* Görev Listesi:
1) Alıntıda "Haziran ayının 16’sı, günlerden" sözleriyle başlayıp "olarak şimşekler çakıyordu." sözlerine kadar devam eden kısmı değiştirmeden yazdırın.
2) Alıntıya göre anlatıcının oğlu Aydın'da ne tür bir okulda öğrenim görüyordu?

* Alıntı:
"Hiçbir yiğidin kaza ve kader okuna karşı kalkanı yoktur."
SERHAN GÜVENÇ
Biz İzmir’de oturuyoruz, oğlum Aydın’da iki yıllık meslek yüksek
okulunda öğrenim görüyordu. Üç gün önce ailece mezuniyet törenine
gitmiştik. Hepimiz çok mutluyduk; fakat Serhan’ım bir başka mutlu
olmuştu, mezun olduktan sonra önünde yeni bir hayat başlıyordu.
Haziran ayının 16’sı, günlerden Pazartesi. O gün içimde tarifi imkansız
bir sıkıntı vardı. Gün boyu oflayarak gezindim, ana kalbim yavrumun
öleceğini hissetmişti sanki deli gibi çarpıyordu; ama ben adını
koyamıyor, asla başıma böyle bir felaketin geleceğini ummuyordum. O
sıkıntıyla yattım, döne döne uyumuşum. Acı acı çalan telefonun sesiyle
gözlerimi açtım. Ahizeyi korka korka kaldırdım. Tanımadığım bir ses
‘Serhan kaza geçirdi’ diyordu, o an dondum kaldım. Bir an ne yapacağımı
bilmez halde odada dört döndüm, dünya başıma yıkılmıştı. Hemen İzmir’den
Aydın’a gitmek için yola çıktık. Yol boyunca Allah’a (c.c.) yönelip
oğlum için dualar edip onu bana bağışlaması için gözyaşlarımla
yalvarıyordum. Aydın’a yaklaşmıştık ki yağmur yağmaya başladı, o yaşıma
kadar görmediğim çok enteresan bir olay oldu, yolun her iki yanında
karşılıklı olarak şimşekler çakıyordu.

* Verilen Veriler:
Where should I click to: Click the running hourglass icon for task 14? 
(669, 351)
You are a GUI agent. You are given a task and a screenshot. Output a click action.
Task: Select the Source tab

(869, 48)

* Problem Çözümleri:
1)
Haziran ayının 16’sı, günlerden Pazartesi. O gün içimde tarifi imkansız
bir sıkıntı vardı. Gün boyu oflayarak gezindim, ana kalbim yavrumun
öleceğini hissetmişti sanki deli gibi çarpıyordu; ama ben adını
koyamıyor, asla başıma böyle bir felaketin geleceğini ummuyordum. O
sıkıntıyla yattım, döne döne uyumuşum. Acı acı çalan telefonun sesiyle
gözlerimi açtım. Ahizeyi korka korka kaldırdım. Tanımadığım bir ses
‘Serhan kaza geçirdi’ diyordu, o an dondum kaldım. Bir an ne yapacağımı
bilmez halde odada dört döndüm, dünya başıma yıkılmıştı. Hemen İzmir’den
Aydın’a gitmek için yola çıktık. Yol boyunca Allah’a (c.c.) yönelip
oğlum için dualar edip onu bana bağışlaması için gözyaşlarımla
yalvarıyordum. Aydın’a yaklaşmıştık ki yağmur yağmaya başladı, o yaşıma
kadar görmediğim çok enteresan bir olay oldu, yolun her iki yanında
karşılıklı olarak şimşekler çakıyordu.

2) İki yıllık meslek yüksekokulunda öğrenim görüyordu.